▶ **Prompt**
Count how many lines in the data below include "settings". Answer with the number only.

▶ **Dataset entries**
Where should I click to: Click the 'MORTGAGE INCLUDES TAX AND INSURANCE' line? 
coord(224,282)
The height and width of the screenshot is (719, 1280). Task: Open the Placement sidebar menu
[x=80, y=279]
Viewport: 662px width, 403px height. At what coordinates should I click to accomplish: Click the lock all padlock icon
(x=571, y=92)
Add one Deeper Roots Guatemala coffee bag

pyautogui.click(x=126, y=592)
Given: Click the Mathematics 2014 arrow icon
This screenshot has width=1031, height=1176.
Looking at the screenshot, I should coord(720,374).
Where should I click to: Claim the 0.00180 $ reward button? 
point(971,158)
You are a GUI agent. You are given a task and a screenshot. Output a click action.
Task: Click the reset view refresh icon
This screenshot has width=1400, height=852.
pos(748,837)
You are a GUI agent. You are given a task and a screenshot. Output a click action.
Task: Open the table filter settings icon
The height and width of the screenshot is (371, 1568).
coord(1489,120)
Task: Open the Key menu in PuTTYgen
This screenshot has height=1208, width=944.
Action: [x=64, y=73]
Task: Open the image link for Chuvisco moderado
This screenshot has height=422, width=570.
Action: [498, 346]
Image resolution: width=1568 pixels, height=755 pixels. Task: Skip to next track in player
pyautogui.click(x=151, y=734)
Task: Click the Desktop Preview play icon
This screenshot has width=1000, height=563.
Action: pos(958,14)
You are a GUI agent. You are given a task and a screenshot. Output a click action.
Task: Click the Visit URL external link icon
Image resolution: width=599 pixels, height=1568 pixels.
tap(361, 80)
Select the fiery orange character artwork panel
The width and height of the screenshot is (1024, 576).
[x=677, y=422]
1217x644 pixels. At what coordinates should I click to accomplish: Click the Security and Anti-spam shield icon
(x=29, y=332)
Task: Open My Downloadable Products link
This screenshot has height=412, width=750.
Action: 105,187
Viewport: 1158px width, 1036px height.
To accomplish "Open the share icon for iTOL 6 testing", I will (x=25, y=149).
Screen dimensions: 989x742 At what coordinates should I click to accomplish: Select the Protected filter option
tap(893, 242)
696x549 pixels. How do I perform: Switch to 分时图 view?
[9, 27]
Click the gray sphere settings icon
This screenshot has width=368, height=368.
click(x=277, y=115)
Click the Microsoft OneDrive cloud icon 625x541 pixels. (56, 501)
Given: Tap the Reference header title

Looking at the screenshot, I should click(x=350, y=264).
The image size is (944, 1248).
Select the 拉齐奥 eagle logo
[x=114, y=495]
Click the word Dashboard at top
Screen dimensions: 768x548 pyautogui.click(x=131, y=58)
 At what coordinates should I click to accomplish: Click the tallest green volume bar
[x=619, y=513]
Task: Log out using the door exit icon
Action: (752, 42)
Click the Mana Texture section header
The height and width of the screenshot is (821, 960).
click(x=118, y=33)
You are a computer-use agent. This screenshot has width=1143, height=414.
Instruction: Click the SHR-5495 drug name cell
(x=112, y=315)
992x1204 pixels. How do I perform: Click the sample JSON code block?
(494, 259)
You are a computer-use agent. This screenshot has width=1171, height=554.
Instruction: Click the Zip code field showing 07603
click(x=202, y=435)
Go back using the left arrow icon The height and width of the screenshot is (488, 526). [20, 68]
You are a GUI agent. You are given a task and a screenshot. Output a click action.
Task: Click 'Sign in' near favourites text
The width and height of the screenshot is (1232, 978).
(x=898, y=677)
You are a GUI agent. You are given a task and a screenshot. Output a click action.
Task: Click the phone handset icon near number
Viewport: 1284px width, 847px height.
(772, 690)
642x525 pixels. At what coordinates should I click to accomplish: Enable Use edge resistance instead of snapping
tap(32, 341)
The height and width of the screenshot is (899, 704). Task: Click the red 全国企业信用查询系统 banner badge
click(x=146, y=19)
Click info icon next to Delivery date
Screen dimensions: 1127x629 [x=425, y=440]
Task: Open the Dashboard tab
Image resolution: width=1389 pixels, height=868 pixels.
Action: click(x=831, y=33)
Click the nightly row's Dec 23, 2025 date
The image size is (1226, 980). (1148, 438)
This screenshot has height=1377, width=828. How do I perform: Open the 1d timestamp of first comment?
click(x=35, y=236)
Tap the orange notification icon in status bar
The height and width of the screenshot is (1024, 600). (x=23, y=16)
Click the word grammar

▶ **Response below**
2